SAP Australia managing director Andrew Barkla told journalists at a recent product launch that there is a “strong realisation in the market that the game has changed.

“No business executive would suggest a two to three year transformation,” he said. “Customers won’t procure SAP today the way they did with R2 or R3. Systems integrators have no choice but to respond to this rapid deployment model.”

One potential response from outsourcers is to invest in infrastructure. Historically, SWITCH providers (Satyam, Wipro, Infosys, Cognizant and HCL) tend to have profited from value-added services around the application, not from capital investment in networks and data centres.

Hill, a former Infosys exec, argues that the likes of NTT, Verizon and BT – all of which have invested in interconnectivity between sizeable data centre assets – are in a far better position to adjust.

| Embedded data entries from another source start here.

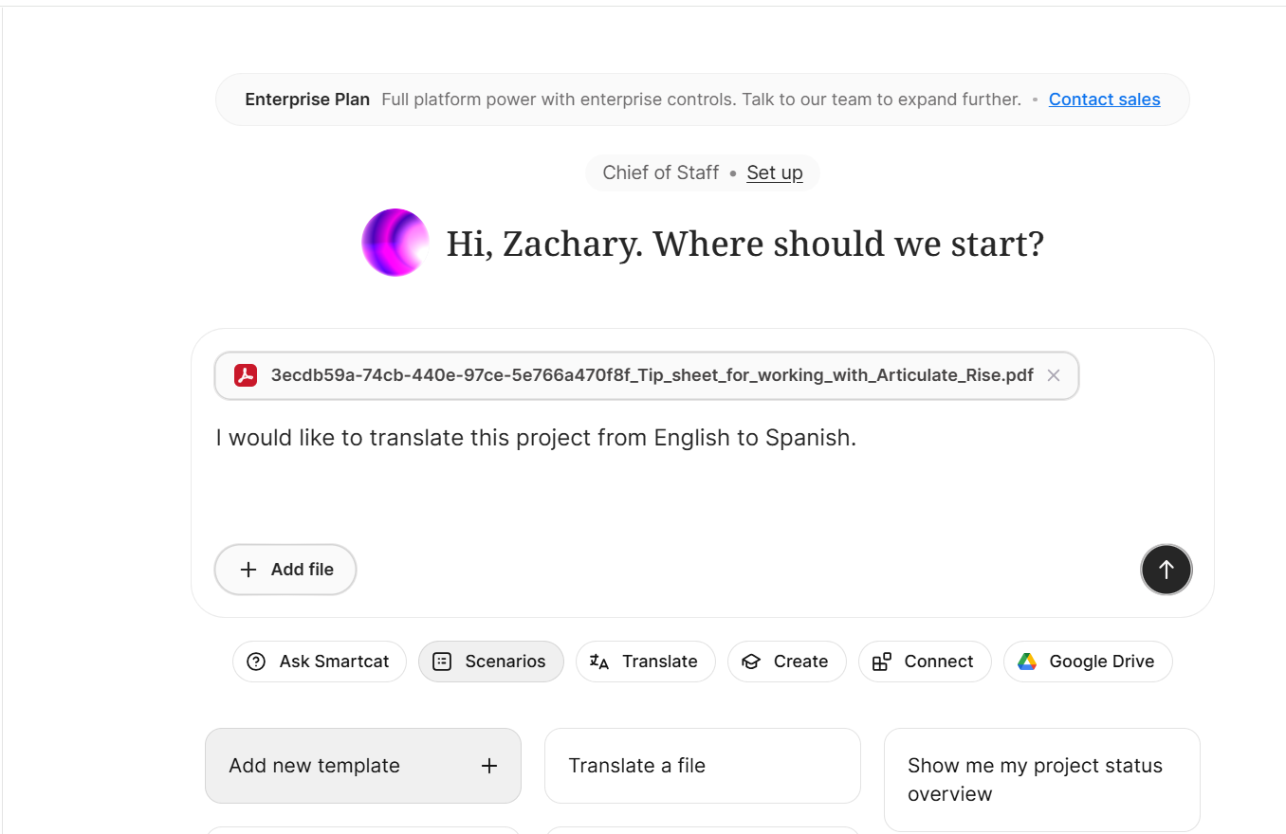The width and height of the screenshot is (1286, 834).
Task: Open the Contact sales link
Action: [1104, 100]
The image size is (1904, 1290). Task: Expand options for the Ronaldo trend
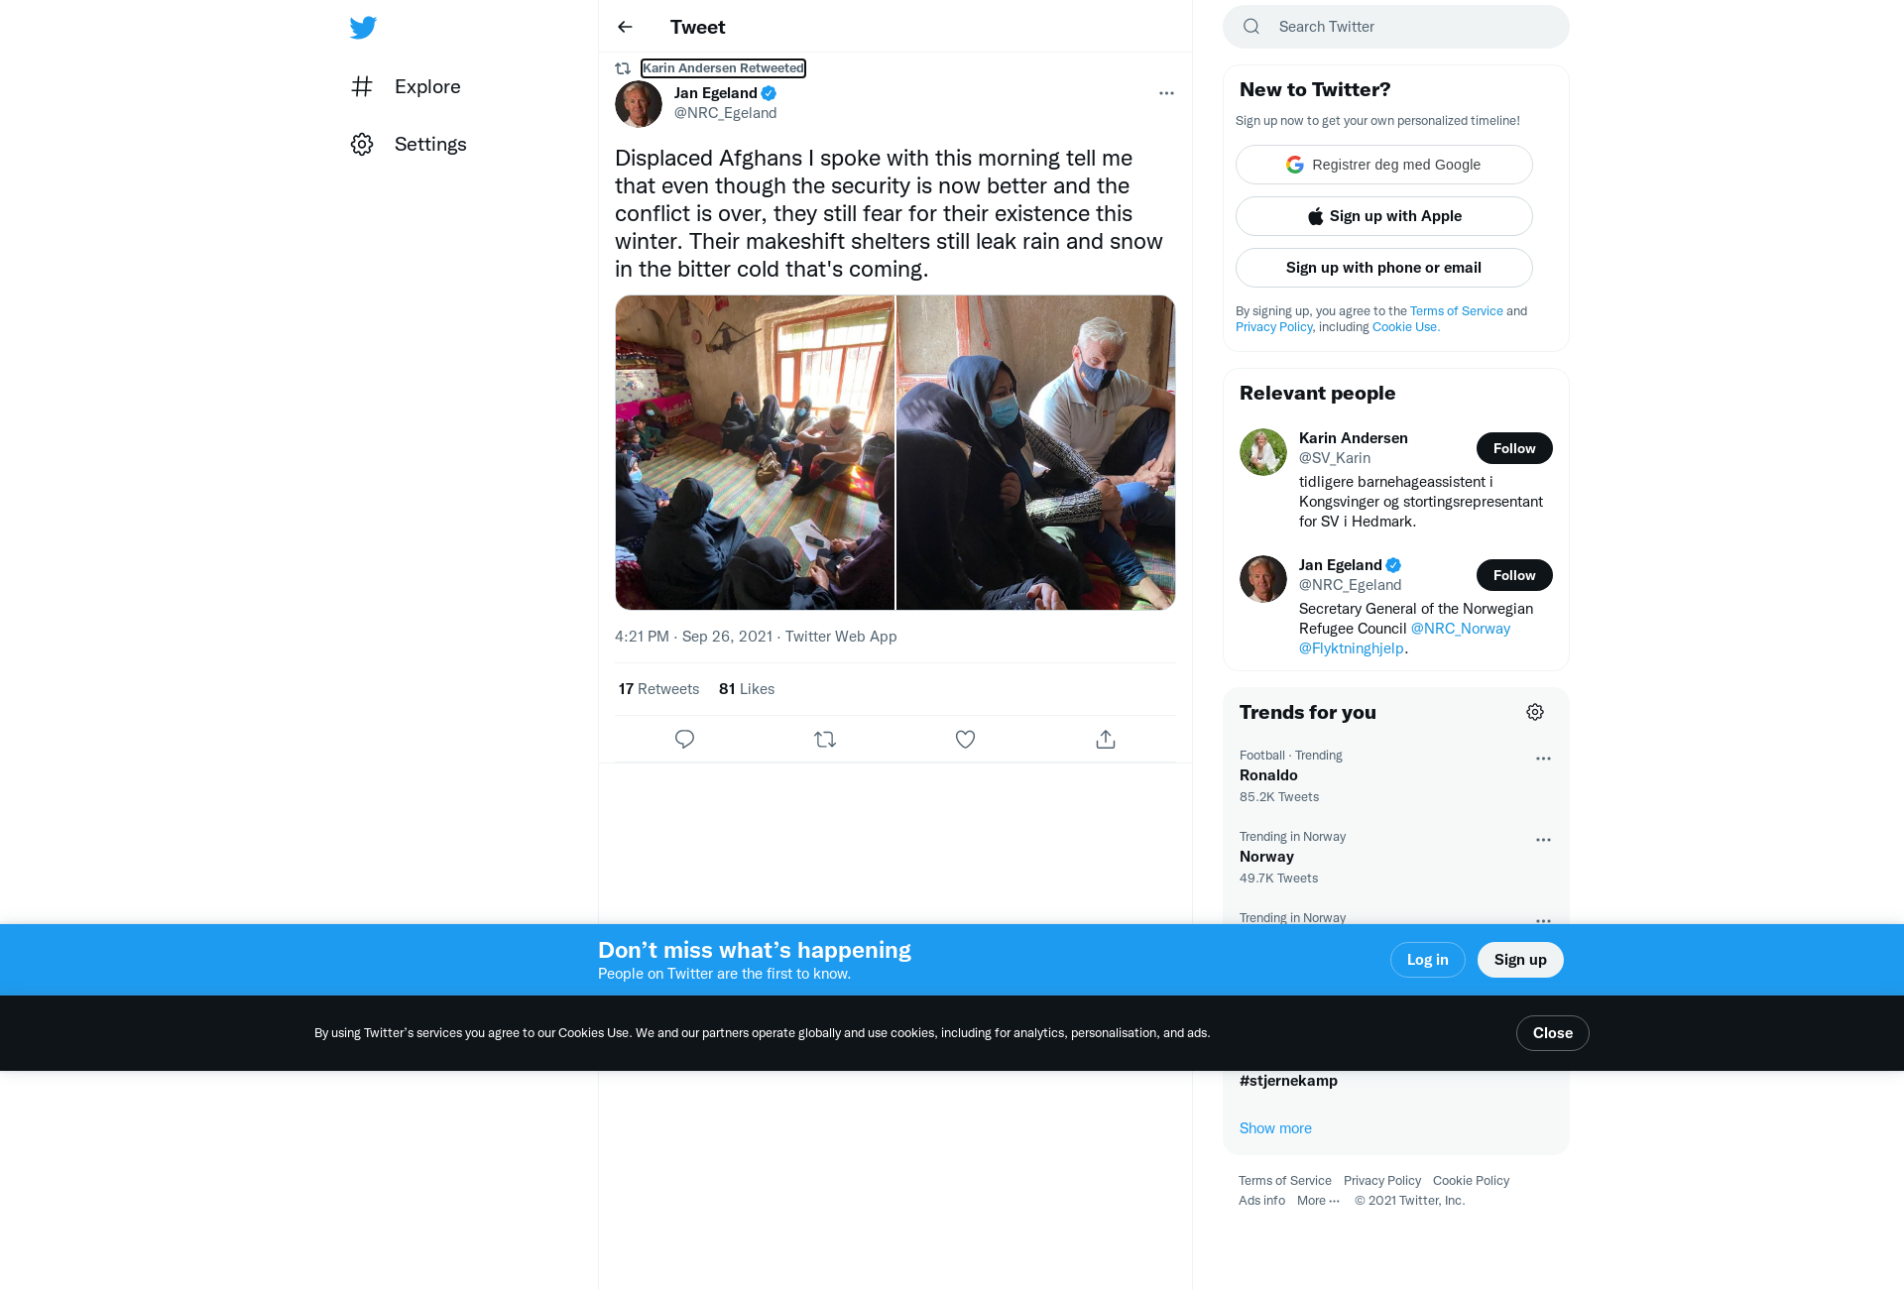pyautogui.click(x=1543, y=759)
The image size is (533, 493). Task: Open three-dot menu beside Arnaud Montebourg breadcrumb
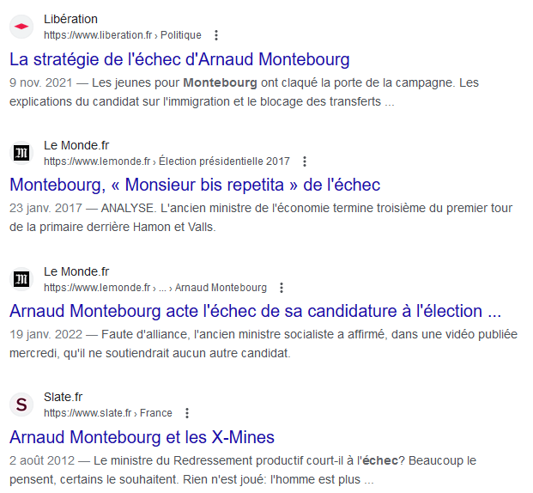click(282, 288)
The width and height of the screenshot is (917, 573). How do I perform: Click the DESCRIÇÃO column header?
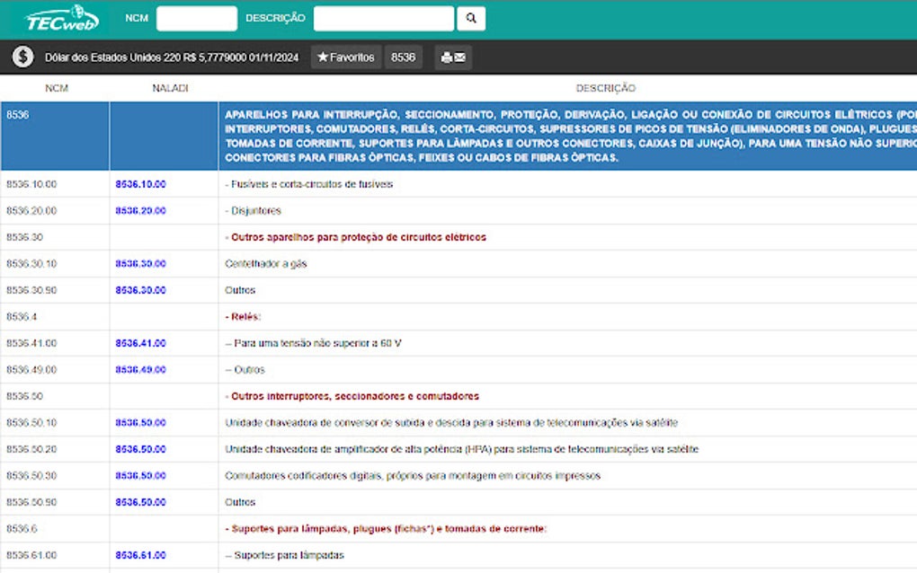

Growth in application services at Indian outsourcer HCL, for example, has slowed to around 0.5 percent in its most recent quarter, whilst its infrastructure services business (around one-third the size) continues to grow at around 10 percent.

An outsourcer might look to host solutions on behalf of customers on a utility basis to stem the bleeding in the medium term, but there is no guarantee these opportunities will remain in the long term if they attempt to jump into the game so late.

Packaged software vendors Oracle, Microsoft and IBM all host software solutions for customers. And even the most risk-averse - SAP, for example, aren't far behind. The German software vendor hosts BI and HCM software for customers, and executives told iTnews that its latest on-premise offering -  Business Suite on HANA – isn't far behind.

Hill expects it would be more profitable for the SWITCH providers to invest in remote infrastructure management, as opposed to application services.

Differentiation is key

For several years Hassey has advised Australia’s IT services companies of the need to develop their own intellectual property or niche specialty to counter the inevitable change.

Several of these IT services companies have relied on increasing headcount to grow revenues, but those revenues haven’t proven scalable.

“Clearly the current and historical IT services delivery model of pumping low cost human onshore or offshore delivery resources at customer contract delivery is unsustainable,” Hassey wrote in a recent blog post.

“There aren’t enough people in Australia, or in India, or in the world to save them,” he later told iTnews.

“Service providers have been so slow to develop detailed solutions [IP] or industry-based solutions [specialisations].”

Some have adjusted better than others. Infosys, for example, has specialised and developed IP related to point of sale systems, Accenture the same in airline booking systems, Wipro to a lesser degree for the energy and utilities sector.

The services divisions of IBM and HP, meanwhile, have an opportunity to bundle solutions on their hardware platforms as a differentiator.

But what of body shops such as HCL or Mahindra Satyam? Or systems integrators such as Fujitsu and CSC?

“Everyone is in the same boat,” Hassey said. “The ones most likely to survive have set targets around IP and R&D as a percentage of revenue. For the others, most know it’s a problem, but most don’t know how to change.

“Mid-sized SI’s without any differentiating factor will struggle the most. And anyone who is a body shop is in real trouble.

“IT services as we know it is dead – there will be no services without a software component to it.”